Emperyalizm, hele bozguna uğrayıp kuyruğunu kıstırmışsa bacaklarının arasına, hiç unutmaz yaşadıklarını… Yazar deftere, bekler intikam gününü… Emperyalizmin hesap defteri, insan ömrüyle sınırlı da değildir.  
Çanakkale savunması Türk milletinin çekiç ile örs arasında kan ve can pahasına edindiği bir zaferdir. Dünya tarihinin akılını değiştirmiş, Çarlık Rusya’sına yardıma gidemeyen emperyalist ordular nedeniyle Ekim Devrim’i gerçekleşmiştir. 
Yeter mi? Yetmez… Türk milleti, dünya tarihinde emperyalist orduları deniz dökerek tarihin ilk antiemperyalist bağımsızlık savaşını kazanmış, ezilen uluslara, sömürgelere yol göstermiştir. 
Kanla, irfanla, devrimle kurulan Türkiye Cumhuriyet’i 1919’dan başlayarak 1938’e kadar Anadolu’da emperyalizm destekli bütün karşıdevrimci ayaklanmaları bastırarak kolay lokma olmadığını dosta düşman herkese göstermiştir. 
Emperyalizm ise 2023’ü göstermemek için Türkiye Cumhuriyeti’ne karşı dâhili ve harici her türlü tertiple üniter ulus devleti yıkmak amacıyla gecesini gündüzüne katarak çalışmaktadır. 
Şu gerçeği çok iyi bilmektedir ki Türk Silahlı Kuvvetlerini çökertmeden Türkiye’yi parçalamayı başaramayacaktır. Son dönemde Ergenekon, Kafes, Balyoz vb adlarla sahneye konulan tertip bu stratejinin sonucudur. 
İşte biz Kemalistler, 18 Mart Çanakkale Deniz Zaferi’nin yıldönümünü böyle karatma günlerinde idrak etmek zorundayız. 
Bağımsızlık onu hak edenlerindir.
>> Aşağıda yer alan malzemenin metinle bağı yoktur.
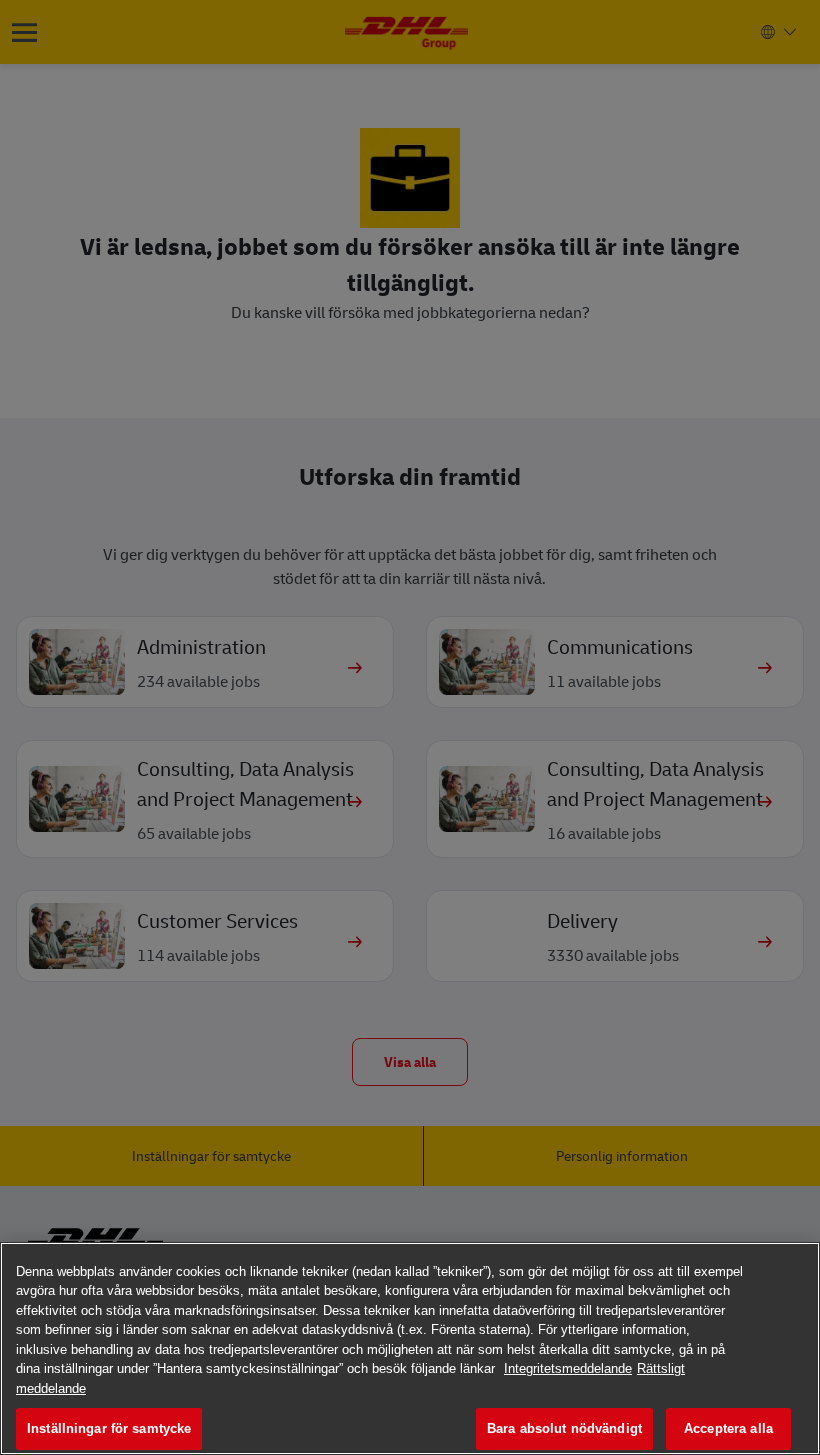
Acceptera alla (728, 1428)
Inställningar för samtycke (109, 1428)
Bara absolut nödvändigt (564, 1428)
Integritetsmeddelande (568, 1368)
Bu uzun yürüyüş, “Ya İstiklâl, Ya Ölüm” şiarıyla yapılmıştır ve aynı önderin, Mustafa Kemal Paşa’nın ilkelerinin ışığında zaferle taçlanacaktır.  
Nilüfer Çetin, Gölcük’te yaptığı basın açıklamasının sonunda Hasdal Cezaevi’nde tutuklu bulunan eşi Donanma Komutanlığı Kurmay Başkanı Tümamiral Semih Çetin’in yazdığı “Balyozname” adlı şu şiiri okumuştur.
18 Mart Çanakkale Deniz Zaferini Tümamiral Semih Çetin şiiriyle kutluyoruz.  

BALYOZNAME
Camiler bombalanacaktı diyerek,
Taraf’ta başladı Balyoz safsatası.
Şerefli Türk Subayını lekeleyerek,
Gerçekmiş gibi yutturuldu çetenin palavrası.

Ne olduğunu anlamadı başlangıçta hiç kimse,
Yargıdır hukuk sürecidir diyerek beklediler nedense.
Poyrazköy, Kafes açmıştı demek gözleri,
Tarihe ibret oldu kimilerinin boş sözleri.
Amiraller, Genaraller Hasdal’a götürüldü,
Sanmayın ki buna herkes çok üzüldü.
Yaşam devam etti hiç bir şey olmamış gibi,
Beklediler canım ülkenin boylamasını dibi.

Tutuklamalar sürüyor dalga dalga,
Bir içeri bir dışarı sanki gemide bir vardiya.
Sonunda gerçeği anlayacak bu millet,
Çeteye dur demezse bitmeyecek bu zillet.

Delil denen CD’ler verilmiyor savunmaya,
Hemen servis ediliyor bir kısım medyaya.
Yaşasaydı Emile Zola haykırırdı dünyaya,
Bu sahte dava yakışmıyor yargıya.

Gözlerden ırak kilometrelerce ötede,
Sonunda başladı mahkeme Silivri’de.
Gördü herkes adalet yok bu celsede,
Haykırdı kadınlar ’İş Başa Düştü Görev Bizde.’

Televizyonlara, gazetelere çıktılar,
Halkı uyandırmak için ne gerekiyorsa yaptılar.
Dediler ki ’Artık Vardiya Bizde’
Savulun çeteler korkma sırası sizde.

Kemal’in askerleriyiz yıldıramazlar bizleri,
Boşuna uğraşmasınlar çöktüremezler dizleri.
Başımız dik alnımız açık, masumuz diye haykıracağız,
Kalleşlerden bir gün mutlaka hesap soracağız.